SUPPLIED MATERIAL START
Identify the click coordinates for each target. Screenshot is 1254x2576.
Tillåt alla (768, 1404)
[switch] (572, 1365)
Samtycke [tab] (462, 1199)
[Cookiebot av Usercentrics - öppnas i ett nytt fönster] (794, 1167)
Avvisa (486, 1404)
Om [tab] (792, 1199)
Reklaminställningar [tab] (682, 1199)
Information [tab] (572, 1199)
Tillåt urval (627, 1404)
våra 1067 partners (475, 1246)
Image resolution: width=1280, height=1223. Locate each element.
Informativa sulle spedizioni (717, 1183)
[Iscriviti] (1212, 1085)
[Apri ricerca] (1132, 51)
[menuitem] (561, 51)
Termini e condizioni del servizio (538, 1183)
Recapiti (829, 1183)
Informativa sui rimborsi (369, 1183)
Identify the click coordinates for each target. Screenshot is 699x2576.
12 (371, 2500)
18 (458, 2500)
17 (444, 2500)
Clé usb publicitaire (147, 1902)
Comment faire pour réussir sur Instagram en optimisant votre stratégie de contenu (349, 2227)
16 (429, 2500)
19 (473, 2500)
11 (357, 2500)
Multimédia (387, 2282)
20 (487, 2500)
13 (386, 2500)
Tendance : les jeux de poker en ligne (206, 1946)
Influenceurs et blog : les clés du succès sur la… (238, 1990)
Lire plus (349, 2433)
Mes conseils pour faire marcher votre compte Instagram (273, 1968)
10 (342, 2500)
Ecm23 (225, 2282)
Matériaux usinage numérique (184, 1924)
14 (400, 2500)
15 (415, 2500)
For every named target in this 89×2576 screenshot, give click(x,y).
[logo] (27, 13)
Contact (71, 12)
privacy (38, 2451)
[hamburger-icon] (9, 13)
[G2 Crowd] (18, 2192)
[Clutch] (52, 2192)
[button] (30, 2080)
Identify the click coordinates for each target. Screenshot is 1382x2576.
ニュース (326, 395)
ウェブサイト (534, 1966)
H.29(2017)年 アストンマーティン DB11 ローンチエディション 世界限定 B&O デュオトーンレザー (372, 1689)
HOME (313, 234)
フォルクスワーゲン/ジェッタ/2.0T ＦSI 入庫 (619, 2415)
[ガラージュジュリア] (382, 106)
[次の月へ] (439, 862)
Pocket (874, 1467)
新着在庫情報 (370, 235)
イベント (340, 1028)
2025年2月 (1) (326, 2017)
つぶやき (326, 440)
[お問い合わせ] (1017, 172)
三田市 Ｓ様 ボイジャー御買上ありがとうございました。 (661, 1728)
SUPPLIED MATERIAL END
DIRECTIONS
Print the records above exactly. Omit nothing.

REPLY TO THE EXERCISE
Identify the click coordinates for each target. Screenshot is 1254x2576.
Tillåt alla (768, 1404)
[switch] (572, 1365)
Samtycke [tab] (462, 1199)
[Cookiebot av Usercentrics - öppnas i ett nytt fönster] (794, 1167)
Avvisa (486, 1404)
Om [tab] (792, 1199)
Reklaminställningar [tab] (682, 1199)
Information [tab] (572, 1199)
Tillåt urval (627, 1404)
våra 1067 partners (475, 1246)
Image resolution: width=1280, height=1223. Locate each element.
Informativa sulle spedizioni (717, 1183)
[Iscriviti] (1212, 1085)
[Apri ricerca] (1132, 51)
[menuitem] (561, 51)
Termini e condizioni del servizio (538, 1183)
Recapiti (829, 1183)
Informativa sui rimborsi (369, 1183)
Identify the click coordinates for each target. Screenshot is 699x2576.
12 (371, 2500)
18 (458, 2500)
17 (444, 2500)
Clé usb publicitaire (147, 1902)
Comment faire pour réussir sur Instagram en optimisant votre stratégie de contenu (349, 2227)
16 (429, 2500)
19 (473, 2500)
11 (357, 2500)
Multimédia (387, 2282)
20 (487, 2500)
13 (386, 2500)
Tendance : les jeux de poker en ligne (206, 1946)
Influenceurs et blog : les clés du succès sur la… (238, 1990)
Lire plus (349, 2433)
Mes conseils pour faire marcher votre compte Instagram (273, 1968)
10 (342, 2500)
Ecm23 (225, 2282)
Matériaux usinage numérique (184, 1924)
14 (400, 2500)
15 (415, 2500)
For every named target in this 89×2576 screenshot, give click(x,y).
[logo] (27, 13)
Contact (71, 12)
privacy (38, 2451)
[hamburger-icon] (9, 13)
[G2 Crowd] (18, 2192)
[Clutch] (52, 2192)
[button] (30, 2080)
Identify the click coordinates for each target. Screenshot is 1382x2576.
ニュース (326, 395)
ウェブサイト (534, 1966)
H.29(2017)年 アストンマーティン DB11 ローンチエディション 世界限定 B&O デュオトーンレザー (372, 1689)
HOME (313, 234)
フォルクスワーゲン/ジェッタ/2.0T ＦSI 入庫 (619, 2415)
[ガラージュジュリア] (382, 106)
[次の月へ] (439, 862)
Pocket (874, 1467)
新着在庫情報 (370, 235)
イベント (340, 1028)
2025年2月 (1) (326, 2017)
つぶやき (326, 440)
[お問い合わせ] (1017, 172)
三田市 Ｓ様 ボイジャー御買上ありがとうございました。 (661, 1728)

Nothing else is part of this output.